====== SOURCE MATERIAL ======

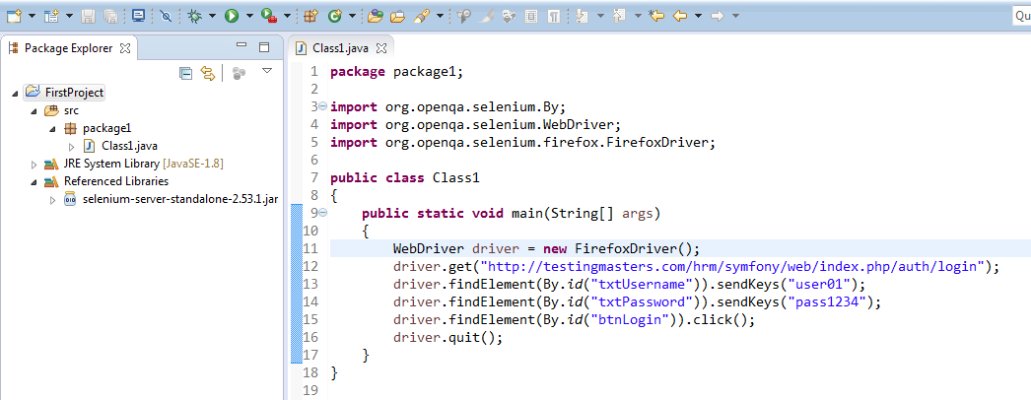Fold the main method at line 9
The image size is (1031, 400).
pos(322,213)
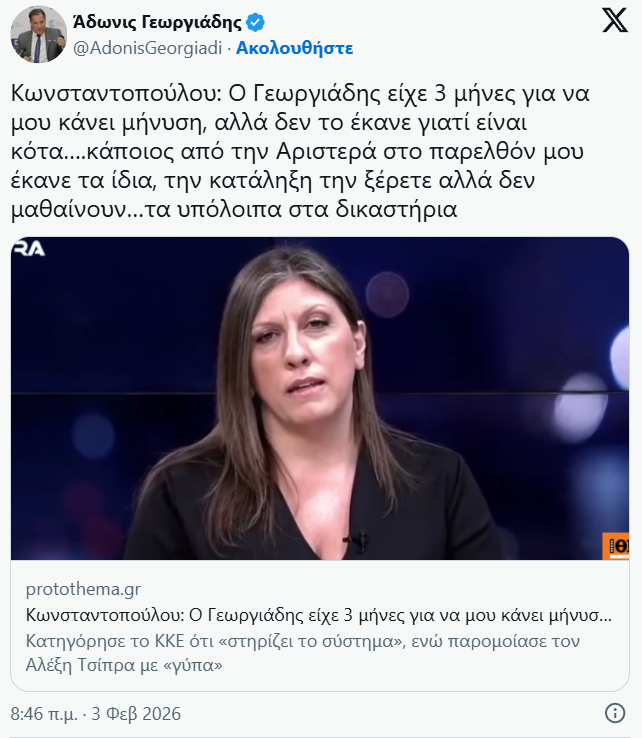Open the tweet info icon
The width and height of the screenshot is (642, 738).
click(615, 713)
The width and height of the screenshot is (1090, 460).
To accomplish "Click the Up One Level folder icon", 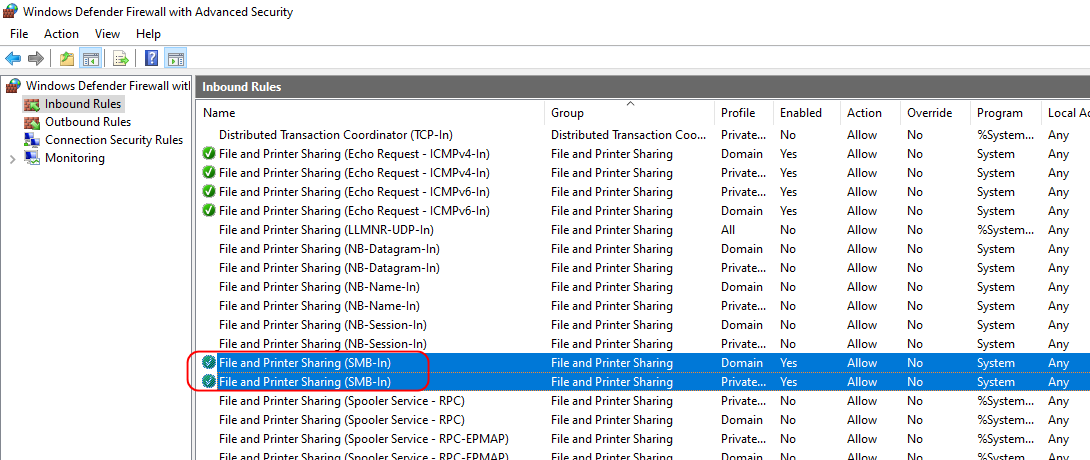I will [66, 59].
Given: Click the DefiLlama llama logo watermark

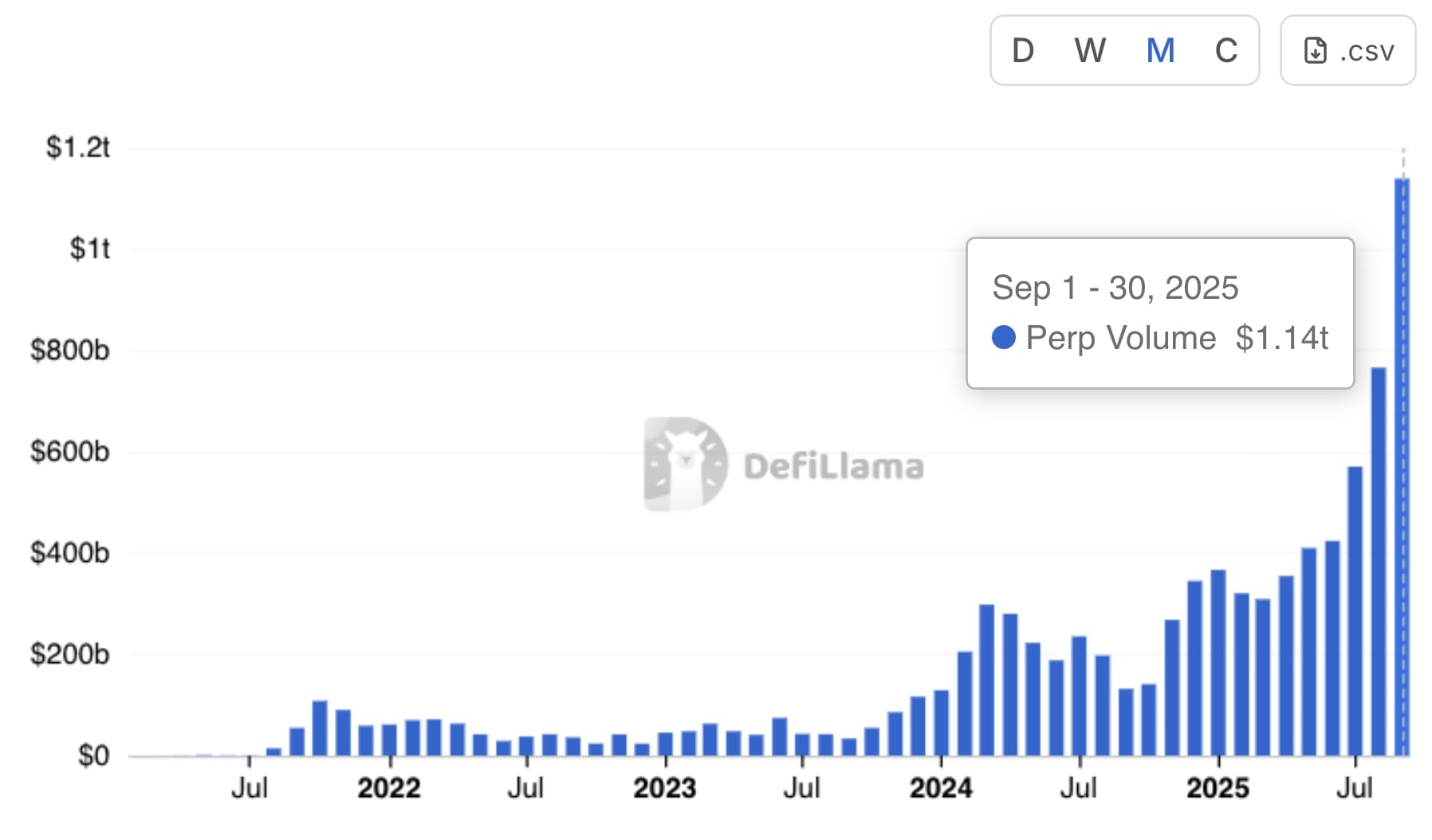Looking at the screenshot, I should [685, 464].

======

PROBLEM DETAILS:
Which lines of the items contain the word "width"? Pull out each of those lines in full, treating capital and lowercase letters as distinct.

REPLY TO THE EXERCISE:
The width and height of the screenshot is (642, 738).
The width and height of the screenshot is (1090, 460).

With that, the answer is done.